68109 Naomipasachoff

Discovery
- Discovered by: LONEOS
- Discovery site: Anderson Mesa Stn.
- Discovery date: 17 December 2000

Designations
- Named after: Naomi Pasachoff (American biographer)
- Alternative designations: 2000 YH_{135} · 2000 XZ_{54} 2002 CY_{169}
- Minor planet category: main-belt · (inner) background

Orbital characteristics
- Epoch 4 September 2017 (JD 2458000.5)
- Uncertainty parameter 0
- Observation arc: 18.92 yr (6,909 days)
- Aphelion: 2.7247 AU
- Perihelion: 2.2163 AU
- Semi-major axis: 2.4705 AU
- Eccentricity: 0.1029
- Orbital period (sidereal): 3.88 yr (1,418 days)
- Mean anomaly: 238.53°
- Mean motion: 0° 15^{m} 13.68^{s} / day
- Inclination: 8.7285°
- Longitude of ascending node: 119.05°
- Argument of perihelion: 171.04°

Physical characteristics
- Mean diameter: 3.581±0.061 km
- Geometric albedo: 0.218±0.059
- Absolute magnitude (H): 15.0

= 68109 Naomipasachoff =

Main-belt asteroid

68109 Naomipasachoff (provisional designation ') is a background asteroid from the inner regions of the asteroid belt, approximately 3.5 kilometers in diameter. It was discovered on 17 December 2000, by astronomers of the LONEOS program at the Anderson Mesa Station in the United States. The asteroid was named after American biographer and research associate, Naomi Pasachoff.

== Orbit and classification ==
Naomipasachoff is a non-family from the main belt's background population.
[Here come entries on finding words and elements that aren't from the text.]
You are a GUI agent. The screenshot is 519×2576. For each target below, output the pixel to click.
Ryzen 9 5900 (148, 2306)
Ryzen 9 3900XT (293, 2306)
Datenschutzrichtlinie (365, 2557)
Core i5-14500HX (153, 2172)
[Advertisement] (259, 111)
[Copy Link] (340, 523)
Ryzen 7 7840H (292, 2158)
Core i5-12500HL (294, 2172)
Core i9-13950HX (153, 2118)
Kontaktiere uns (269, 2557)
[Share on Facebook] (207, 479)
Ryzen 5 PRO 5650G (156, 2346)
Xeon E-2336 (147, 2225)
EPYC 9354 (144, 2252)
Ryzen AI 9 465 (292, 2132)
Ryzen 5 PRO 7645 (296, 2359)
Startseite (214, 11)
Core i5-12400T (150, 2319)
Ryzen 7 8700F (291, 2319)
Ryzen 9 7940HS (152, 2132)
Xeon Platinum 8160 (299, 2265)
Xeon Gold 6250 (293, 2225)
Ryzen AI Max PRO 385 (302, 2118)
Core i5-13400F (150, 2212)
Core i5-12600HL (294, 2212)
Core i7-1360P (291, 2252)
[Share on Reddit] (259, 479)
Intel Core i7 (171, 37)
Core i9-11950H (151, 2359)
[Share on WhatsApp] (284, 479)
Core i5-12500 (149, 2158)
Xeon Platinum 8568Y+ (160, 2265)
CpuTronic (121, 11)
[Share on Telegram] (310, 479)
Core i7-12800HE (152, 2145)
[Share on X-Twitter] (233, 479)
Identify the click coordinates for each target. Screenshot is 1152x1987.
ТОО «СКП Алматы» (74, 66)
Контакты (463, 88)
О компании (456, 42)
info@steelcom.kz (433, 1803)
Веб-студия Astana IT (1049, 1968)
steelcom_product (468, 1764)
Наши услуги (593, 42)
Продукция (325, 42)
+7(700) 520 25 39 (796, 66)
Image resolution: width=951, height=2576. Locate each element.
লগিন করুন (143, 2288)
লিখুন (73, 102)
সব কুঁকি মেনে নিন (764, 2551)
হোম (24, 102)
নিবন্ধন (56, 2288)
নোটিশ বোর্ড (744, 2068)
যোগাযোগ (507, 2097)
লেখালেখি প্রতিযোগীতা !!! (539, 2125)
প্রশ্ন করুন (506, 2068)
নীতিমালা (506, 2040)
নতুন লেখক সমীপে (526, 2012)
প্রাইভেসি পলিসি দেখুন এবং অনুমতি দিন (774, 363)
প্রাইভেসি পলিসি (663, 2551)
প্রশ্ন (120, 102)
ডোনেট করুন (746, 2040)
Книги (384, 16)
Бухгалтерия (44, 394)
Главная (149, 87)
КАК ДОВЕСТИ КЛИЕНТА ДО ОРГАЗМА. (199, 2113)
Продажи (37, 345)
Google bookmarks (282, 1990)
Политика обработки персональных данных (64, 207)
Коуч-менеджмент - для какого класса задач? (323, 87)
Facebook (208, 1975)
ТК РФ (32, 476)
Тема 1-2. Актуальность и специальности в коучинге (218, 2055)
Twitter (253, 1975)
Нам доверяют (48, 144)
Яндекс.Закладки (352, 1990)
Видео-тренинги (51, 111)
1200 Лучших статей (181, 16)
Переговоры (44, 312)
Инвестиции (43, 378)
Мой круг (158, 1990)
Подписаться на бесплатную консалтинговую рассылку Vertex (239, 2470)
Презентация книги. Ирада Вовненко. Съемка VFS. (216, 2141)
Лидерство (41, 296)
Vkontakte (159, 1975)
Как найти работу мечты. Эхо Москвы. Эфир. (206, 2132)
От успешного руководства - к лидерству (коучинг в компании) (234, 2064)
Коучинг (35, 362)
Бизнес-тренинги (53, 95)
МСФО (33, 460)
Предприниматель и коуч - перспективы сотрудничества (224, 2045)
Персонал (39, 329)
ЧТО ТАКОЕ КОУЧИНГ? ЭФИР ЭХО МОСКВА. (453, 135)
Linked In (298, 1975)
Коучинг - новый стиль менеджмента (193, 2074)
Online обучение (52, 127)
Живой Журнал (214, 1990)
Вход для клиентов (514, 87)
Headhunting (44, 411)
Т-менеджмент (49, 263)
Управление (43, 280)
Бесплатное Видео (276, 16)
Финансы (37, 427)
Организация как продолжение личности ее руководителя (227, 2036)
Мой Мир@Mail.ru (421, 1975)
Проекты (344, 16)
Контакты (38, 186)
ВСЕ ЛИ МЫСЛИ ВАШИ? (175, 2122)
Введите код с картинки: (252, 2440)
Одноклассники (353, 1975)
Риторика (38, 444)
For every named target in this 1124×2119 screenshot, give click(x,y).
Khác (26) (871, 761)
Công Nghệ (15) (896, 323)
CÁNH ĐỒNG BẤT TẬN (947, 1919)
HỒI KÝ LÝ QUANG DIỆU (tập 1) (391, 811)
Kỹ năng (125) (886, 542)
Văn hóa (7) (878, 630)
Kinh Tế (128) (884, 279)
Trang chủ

It orbits the Sun in the inner asteroid belt at a distance of 2.2–2.7 AU once every 3 years and 11 months (1,418 days; semi-major axis of 2.47 AU). Its orbit has an eccentricity of 0.10 and an inclination of 9° with respect to the ecliptic.

The body's observation arc begins with a precovery taken at Lincoln Laboratory ETS in March 1998, more than 2 years prior to its official discovery observation at Anderson Mesa.

== Naming ==
This minor planet was named by LONEOS-astronomer Edward Bowell after American biographer and research associate, Naomi Pasachoff (born 1947), who has written several scientific biographies. Her published work includes biographies of Marie Curie, Alexander Graham Bell, Niels Bohr, Isaac Newton, Albert Einstein, Linus Pauling. She is also an amateur astronomer. The official naming citation was published by the Minor Planet Center on 6 January 2007 (M.P.C. 58596).

== Physical characteristics ==

=== Rotation period ===
As of 2018, no rotational lightcurve of Naomipasachoff has been obtained from photometric observations. The body's rotation period, pole and shape remain unknown.

=== Diameter and albedo ===
According to the survey carried out by the NEOWISE mission of NASA's Wide-field Infrared Survey Explorer, Naomipasachoff measures 3.581 kilometers in diameter and its surface has an albedo of 0.218. Based on its albedo and its location in the inner asteroid belt, Naomipasachoff is possibly a common, stony S-type asteroid.